*Verilen metin*.
________________________________________
Bir Deliler Evinin Yalan Yanlış Anlatılan Kısa Tarihi / Ayfer Tunç


Okumaya karar vermem bir anda oldu bu kitabı. İşyerinde, tıkıldığım yerde dururken yanımdaki arkadaşa “Ya şu kitabı bir versene bakayım,” dedim. Elime aldım, ilk cümleye baktım ve kendimi kitabı okurken buldum. Kendimi bir anda müthiş bir dilin, ustaca yaratılmış yüzlerce karakterin ortasında buluverdim.

Bir anda içine çekiveriyor insanı. Tam anlamıyla soluk soluğa okunan bir kitap. Her cümleyi (ki son derece uzun, buna karşın yine son derece kusursuz cümleler mevcut kitapta) heyecanla okuyor, bir sonraki cümle nasıl devam edecek, bir sonraki paragrafta anlatılan karakterin hikâyesi nereye bağlanacak merakıyla bir türlü kitabı kapatamıyorsunuz. Bazen bir karakterin bazen bir ikonanın, bazen de el yazması bir Kuran’ın peşinden sürüklenip gidiyor, yepyeni karakterler, yepyeni hikâyeler tanıyorsunuz. Tam “Bir dakika ya, biz nerden geldik şimdi buraya kadar, nerden başladı bu hikâye,” demeye niyetlendiğiniz anda bir bakıyorsunuz ki son derece yaratıcı bir şekilde bağlanmış her şey.

Aslında her şey, Karadeniz’de, küçük bir şehirde, deniz kıyısında olmasına rağmen denize bakan tek bir penceresi bile olmayan bir akıl hastanesinin tarihini anlatma niyetiyle başlıyor. Bu akıl hastanesinde başlayan öykü, yolu bir şekilde oraya düşen ya da oradan teğet geçen karakterler, bu karakterlerle hayatı bir şekilde kesişmiş karakterler, karakterlerin hayatında bir şekilde yer almış nesneler ve o nesnelerin akıbeti gibi zincirleme bir öyküye dönüşüyor.

Bir insan manzaraları romanı diyor kitabın arka kapağında. Aslında bu kitabı en iyi tanımlayacak söz öbeği de bu. Her çeşit insan, her çeşit öykü… İlla ki kesişiyor bir yerde. Ama en güzeli de bu kesişime öyle dan dan dan vurgu yapılmıyor. “Ulan bak görüyon mu nasıl kesiştirdim ben bunları be! Zekâ derler buna zekâ! Hahaha, nasıl da şaşırdın di mi, kalakaldın öyle zekâm karşısında” tarzı bir eda sezilmiyor satır aralarında. Hatta bazen insanı hayrete düşürecek detaylar öylesi bir doğallıkla veriliyor ki hayranlık duymaktan başka bir şey gelmiyor insanın elinden.

Öte yandan yine aynı doğallık içinde yakın tarihin bazı noktalarına da değiniliyor. En hoşuma giden tanımlardan biriydi mesela Kenan Evren için yapılan “Pinochet ve Picasso arasında kişilik bölünmesi yaşayan adam” tanımlaması.
________________________________________
*Gösterilen malzeme*.
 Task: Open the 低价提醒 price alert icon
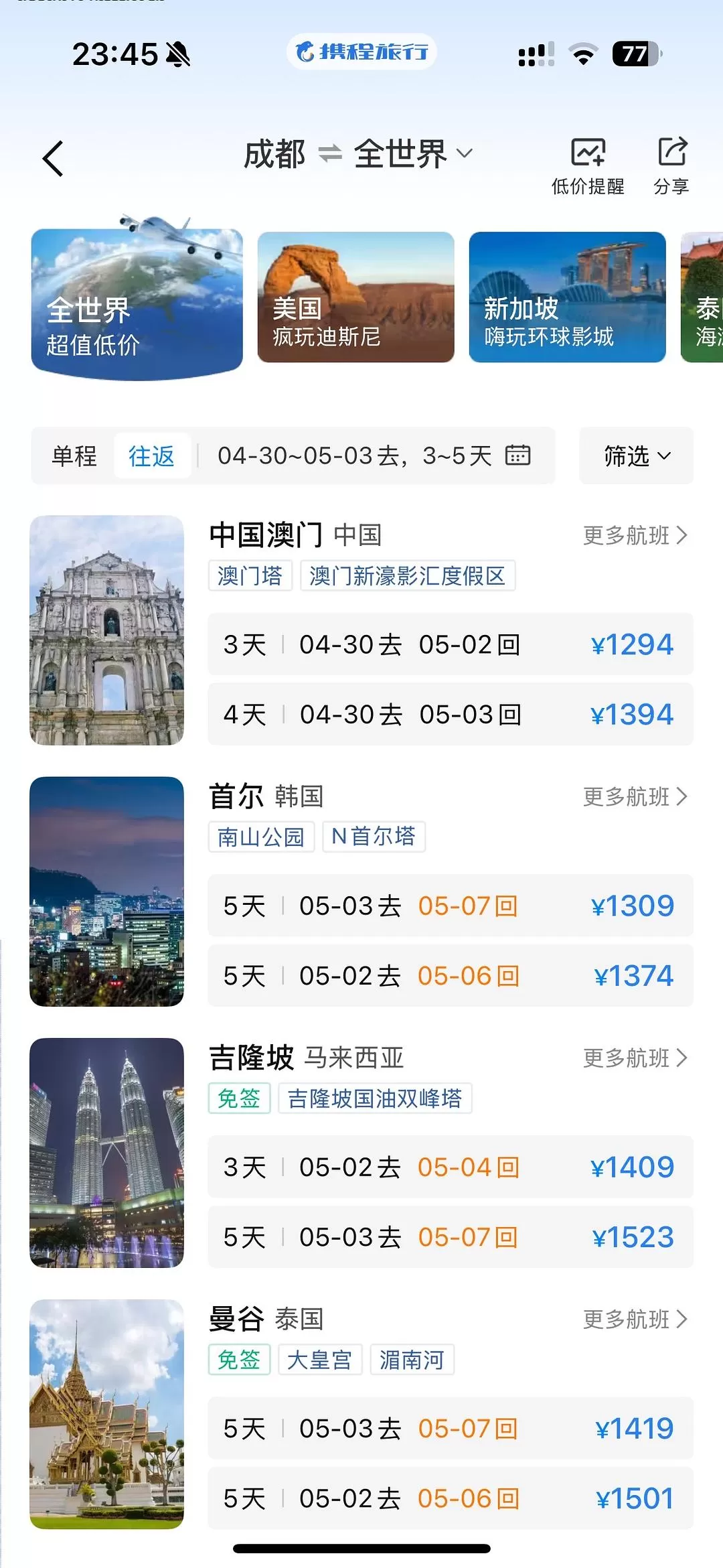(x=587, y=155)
________________________________________
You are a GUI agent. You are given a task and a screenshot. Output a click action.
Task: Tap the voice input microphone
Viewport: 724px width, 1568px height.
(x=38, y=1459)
________________________________________
*İstek*. Roman üzerine yazılmış metinde adı geçen tüm gerçek kişileri sıralayınız. Satırların bu işle hiçbir ilgisi yoktur.

*Tamamlanmış yanıt*. Ayfer Tunç, Kenan Evren, Pinochet, Picasso